-------- Records for this exercise --------
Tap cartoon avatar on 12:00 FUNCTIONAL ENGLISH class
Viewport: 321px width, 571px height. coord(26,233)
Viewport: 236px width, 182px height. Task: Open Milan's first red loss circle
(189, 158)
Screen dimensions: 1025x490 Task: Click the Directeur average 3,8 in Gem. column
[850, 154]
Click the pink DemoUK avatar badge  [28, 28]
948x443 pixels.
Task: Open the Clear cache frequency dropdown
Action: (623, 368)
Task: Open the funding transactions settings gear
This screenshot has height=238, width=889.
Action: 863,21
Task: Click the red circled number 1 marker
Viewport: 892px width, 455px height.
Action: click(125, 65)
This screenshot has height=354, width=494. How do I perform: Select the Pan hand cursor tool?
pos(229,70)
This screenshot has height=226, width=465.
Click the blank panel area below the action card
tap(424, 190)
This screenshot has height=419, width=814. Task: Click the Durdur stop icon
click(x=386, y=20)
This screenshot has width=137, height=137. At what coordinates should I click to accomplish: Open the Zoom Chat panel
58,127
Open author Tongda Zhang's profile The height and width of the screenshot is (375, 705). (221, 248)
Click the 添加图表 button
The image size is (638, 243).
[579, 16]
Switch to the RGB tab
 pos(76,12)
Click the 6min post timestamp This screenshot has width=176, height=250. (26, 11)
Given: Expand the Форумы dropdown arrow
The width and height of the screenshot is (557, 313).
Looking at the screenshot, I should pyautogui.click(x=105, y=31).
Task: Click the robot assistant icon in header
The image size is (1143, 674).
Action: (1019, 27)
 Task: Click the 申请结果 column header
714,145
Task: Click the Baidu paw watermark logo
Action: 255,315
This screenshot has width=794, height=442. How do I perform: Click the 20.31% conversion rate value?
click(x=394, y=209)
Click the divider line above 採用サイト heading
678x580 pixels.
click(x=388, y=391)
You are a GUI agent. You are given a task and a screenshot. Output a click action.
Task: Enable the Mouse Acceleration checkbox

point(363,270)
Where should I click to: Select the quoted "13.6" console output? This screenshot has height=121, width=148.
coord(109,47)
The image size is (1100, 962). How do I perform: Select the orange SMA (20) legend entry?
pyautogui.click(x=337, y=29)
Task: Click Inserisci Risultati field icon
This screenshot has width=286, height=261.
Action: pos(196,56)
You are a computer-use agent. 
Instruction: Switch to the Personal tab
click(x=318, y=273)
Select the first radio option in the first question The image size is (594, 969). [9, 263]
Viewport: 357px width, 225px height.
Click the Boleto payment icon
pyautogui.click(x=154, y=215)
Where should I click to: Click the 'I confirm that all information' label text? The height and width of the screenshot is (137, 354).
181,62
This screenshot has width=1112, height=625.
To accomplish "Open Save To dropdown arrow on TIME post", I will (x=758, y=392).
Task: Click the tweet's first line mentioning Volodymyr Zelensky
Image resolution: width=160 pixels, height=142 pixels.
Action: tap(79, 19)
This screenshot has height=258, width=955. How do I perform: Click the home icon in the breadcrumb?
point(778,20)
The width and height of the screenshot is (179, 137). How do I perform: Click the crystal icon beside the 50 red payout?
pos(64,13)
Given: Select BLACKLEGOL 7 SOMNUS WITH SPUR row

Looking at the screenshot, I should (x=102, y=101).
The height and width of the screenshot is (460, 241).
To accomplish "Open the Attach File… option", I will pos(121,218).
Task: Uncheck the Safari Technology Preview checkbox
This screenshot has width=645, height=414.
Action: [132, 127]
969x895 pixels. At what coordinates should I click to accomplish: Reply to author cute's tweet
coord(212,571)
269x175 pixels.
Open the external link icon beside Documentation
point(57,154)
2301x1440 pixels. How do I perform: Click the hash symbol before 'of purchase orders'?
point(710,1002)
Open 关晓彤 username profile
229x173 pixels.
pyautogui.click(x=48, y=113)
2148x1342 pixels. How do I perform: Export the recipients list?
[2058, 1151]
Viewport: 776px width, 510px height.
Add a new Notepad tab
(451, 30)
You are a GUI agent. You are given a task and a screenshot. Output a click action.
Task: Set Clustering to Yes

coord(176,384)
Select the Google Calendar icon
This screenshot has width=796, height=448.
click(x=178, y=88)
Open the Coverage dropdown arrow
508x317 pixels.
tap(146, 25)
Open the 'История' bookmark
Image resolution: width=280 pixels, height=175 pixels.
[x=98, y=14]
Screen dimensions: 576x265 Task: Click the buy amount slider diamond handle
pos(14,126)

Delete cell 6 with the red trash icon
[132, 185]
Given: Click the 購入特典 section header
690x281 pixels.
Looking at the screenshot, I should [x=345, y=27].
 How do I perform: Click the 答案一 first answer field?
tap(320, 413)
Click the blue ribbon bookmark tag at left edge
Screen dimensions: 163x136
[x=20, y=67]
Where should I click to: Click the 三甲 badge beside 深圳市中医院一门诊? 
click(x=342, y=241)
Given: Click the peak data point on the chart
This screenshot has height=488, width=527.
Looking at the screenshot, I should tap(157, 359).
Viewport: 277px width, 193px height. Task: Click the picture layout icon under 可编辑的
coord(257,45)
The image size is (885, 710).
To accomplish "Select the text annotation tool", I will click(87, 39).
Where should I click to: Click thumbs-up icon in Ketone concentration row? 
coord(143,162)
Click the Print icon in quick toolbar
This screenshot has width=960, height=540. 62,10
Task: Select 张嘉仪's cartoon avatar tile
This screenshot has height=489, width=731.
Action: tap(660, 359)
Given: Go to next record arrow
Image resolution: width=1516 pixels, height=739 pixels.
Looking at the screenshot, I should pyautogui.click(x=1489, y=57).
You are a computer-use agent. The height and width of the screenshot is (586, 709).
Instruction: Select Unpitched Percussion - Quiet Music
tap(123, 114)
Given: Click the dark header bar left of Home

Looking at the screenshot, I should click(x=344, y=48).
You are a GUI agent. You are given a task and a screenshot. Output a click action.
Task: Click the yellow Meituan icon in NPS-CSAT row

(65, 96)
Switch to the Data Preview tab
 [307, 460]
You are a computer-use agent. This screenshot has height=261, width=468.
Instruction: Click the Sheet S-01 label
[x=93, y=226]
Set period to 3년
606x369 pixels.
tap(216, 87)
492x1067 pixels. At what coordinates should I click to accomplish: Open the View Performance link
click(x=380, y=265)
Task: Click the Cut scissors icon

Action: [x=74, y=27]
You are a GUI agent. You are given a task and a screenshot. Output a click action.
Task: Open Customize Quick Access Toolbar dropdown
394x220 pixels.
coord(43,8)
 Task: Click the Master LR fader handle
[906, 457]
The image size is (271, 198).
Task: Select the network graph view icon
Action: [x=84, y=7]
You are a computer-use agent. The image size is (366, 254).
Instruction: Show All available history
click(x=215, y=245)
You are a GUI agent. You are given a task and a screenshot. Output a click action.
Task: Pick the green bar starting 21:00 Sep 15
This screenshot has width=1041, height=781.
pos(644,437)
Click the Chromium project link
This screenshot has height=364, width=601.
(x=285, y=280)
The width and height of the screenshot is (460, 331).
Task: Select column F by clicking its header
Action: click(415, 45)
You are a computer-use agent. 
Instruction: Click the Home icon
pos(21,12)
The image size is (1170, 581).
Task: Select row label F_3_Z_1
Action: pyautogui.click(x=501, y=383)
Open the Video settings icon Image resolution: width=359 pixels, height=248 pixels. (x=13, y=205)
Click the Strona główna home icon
--------
### Exercise:
The lines that mention the word "computer" should be pulled from the records above.

### Reply:
You are a computer-use agent. 
You are a computer-use agent. The height and width of the screenshot is (586, 709).
You are a computer-use agent. This screenshot has height=261, width=468.
You are a computer-use agent. The image size is (366, 254).
You are a computer-use agent. 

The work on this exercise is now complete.